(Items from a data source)
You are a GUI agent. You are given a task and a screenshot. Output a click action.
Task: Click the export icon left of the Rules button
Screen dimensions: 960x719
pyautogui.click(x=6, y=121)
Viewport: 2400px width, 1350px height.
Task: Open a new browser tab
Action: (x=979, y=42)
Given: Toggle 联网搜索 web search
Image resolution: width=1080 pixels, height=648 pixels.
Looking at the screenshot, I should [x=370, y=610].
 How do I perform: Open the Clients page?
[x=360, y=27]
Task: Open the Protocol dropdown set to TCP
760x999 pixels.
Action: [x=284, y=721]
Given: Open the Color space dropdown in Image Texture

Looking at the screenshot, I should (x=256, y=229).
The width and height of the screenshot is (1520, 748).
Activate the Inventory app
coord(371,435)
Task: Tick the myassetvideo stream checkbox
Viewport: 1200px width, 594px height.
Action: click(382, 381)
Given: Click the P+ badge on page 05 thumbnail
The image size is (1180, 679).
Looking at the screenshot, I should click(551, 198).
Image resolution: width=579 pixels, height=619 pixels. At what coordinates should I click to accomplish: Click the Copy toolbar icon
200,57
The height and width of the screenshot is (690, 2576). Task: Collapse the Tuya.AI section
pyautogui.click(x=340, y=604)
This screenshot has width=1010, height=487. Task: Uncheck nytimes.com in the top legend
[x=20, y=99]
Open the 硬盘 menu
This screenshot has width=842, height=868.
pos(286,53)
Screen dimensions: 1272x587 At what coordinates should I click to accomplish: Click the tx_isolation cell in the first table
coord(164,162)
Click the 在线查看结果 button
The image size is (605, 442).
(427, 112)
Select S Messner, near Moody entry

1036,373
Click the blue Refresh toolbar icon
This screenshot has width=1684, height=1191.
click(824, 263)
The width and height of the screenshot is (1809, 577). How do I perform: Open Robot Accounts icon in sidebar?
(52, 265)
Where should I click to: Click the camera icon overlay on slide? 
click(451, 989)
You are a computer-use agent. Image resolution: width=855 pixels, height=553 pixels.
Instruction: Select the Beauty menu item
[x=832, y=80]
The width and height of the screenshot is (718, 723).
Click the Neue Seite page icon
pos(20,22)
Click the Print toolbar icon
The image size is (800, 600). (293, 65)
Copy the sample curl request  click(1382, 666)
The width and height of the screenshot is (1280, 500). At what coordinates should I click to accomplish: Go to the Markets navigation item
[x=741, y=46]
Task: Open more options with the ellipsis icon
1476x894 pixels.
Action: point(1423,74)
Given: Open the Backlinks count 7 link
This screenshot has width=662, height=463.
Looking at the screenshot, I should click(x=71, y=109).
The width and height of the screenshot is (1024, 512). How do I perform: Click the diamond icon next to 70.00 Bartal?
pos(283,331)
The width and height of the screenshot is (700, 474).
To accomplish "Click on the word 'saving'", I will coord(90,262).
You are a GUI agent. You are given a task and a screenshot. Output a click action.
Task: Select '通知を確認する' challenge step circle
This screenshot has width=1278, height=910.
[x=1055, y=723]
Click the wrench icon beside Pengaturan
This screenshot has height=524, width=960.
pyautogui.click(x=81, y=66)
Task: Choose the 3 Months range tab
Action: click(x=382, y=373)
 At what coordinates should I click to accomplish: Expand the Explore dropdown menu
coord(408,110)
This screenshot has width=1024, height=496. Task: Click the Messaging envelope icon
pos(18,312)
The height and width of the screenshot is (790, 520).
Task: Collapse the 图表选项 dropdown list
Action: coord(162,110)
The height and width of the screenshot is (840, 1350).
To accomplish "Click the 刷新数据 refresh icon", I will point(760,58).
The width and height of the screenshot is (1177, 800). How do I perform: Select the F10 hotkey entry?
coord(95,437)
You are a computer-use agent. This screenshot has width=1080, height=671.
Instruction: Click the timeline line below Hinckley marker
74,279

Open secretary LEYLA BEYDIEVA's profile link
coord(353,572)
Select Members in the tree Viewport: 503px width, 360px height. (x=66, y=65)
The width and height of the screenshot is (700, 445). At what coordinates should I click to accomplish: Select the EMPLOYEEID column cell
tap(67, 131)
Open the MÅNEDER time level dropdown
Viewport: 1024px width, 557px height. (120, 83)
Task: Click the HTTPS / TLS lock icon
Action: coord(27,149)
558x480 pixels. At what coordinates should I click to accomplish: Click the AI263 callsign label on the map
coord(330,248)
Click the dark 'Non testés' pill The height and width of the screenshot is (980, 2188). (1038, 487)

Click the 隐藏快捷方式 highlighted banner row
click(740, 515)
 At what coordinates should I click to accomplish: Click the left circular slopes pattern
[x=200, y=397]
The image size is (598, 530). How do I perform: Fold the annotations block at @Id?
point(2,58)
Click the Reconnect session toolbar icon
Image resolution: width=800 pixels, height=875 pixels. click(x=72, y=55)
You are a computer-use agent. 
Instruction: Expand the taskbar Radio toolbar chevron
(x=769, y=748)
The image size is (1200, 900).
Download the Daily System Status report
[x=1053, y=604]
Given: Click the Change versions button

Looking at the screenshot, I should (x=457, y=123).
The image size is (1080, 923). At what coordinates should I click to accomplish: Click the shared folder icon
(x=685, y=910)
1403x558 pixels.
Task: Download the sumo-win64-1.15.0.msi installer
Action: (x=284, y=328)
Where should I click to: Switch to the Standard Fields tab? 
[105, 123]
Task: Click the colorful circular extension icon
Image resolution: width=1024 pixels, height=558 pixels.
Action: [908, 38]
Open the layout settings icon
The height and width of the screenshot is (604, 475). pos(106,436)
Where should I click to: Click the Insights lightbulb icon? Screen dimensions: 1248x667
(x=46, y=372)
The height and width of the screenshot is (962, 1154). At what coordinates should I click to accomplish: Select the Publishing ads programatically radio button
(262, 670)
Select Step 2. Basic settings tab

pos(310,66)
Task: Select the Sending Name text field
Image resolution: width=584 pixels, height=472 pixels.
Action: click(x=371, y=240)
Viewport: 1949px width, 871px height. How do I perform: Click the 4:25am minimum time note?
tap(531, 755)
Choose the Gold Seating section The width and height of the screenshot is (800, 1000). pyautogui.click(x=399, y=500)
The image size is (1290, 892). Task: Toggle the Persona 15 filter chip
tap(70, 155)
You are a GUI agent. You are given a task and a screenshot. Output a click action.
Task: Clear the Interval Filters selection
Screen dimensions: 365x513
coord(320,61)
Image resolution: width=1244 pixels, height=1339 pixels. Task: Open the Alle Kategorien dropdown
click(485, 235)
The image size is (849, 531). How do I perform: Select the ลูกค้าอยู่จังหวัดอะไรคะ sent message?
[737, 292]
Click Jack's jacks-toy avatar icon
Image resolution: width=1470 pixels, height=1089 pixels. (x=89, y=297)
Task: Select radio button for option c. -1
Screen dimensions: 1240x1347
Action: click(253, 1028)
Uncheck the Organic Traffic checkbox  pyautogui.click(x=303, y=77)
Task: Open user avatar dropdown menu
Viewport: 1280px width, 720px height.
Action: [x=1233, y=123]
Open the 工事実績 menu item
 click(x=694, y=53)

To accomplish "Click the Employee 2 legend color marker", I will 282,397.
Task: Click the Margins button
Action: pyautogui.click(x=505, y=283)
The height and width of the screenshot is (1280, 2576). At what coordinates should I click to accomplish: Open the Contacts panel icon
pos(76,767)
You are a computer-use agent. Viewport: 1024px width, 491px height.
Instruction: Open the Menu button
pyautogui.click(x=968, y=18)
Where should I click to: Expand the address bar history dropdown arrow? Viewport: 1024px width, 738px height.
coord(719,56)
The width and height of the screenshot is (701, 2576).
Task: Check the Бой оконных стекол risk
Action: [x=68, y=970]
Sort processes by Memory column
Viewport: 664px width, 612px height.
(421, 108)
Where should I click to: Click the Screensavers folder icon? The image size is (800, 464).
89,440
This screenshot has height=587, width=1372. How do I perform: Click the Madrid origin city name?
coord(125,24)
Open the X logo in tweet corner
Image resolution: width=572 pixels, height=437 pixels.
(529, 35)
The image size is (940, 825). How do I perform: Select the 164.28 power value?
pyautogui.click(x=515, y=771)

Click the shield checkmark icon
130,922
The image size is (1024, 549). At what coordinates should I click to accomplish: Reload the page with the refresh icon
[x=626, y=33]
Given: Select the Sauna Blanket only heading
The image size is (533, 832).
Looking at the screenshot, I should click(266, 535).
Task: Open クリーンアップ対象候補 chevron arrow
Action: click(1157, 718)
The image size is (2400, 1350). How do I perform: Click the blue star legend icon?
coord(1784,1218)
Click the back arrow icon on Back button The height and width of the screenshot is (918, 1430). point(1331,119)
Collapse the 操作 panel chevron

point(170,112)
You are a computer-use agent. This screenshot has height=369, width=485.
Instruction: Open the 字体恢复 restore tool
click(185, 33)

[PROMPT] The string "checkbox" appears on how many lines of the records? State the number alone.

[PROBLEM SOLUTION] 2